▶ Records for the exercise:

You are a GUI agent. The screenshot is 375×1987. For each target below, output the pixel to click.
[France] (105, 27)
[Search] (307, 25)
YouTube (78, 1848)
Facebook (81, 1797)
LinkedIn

▶ Task statement: Set the listing above down once more in full, exactly as it is.

▶ Solution to the exercise:
You are a GUI agent. The screenshot is 375×1987. For each target below, output the pixel to click.
[France] (105, 27)
[Search] (307, 25)
YouTube (78, 1848)
Facebook (81, 1797)
LinkedIn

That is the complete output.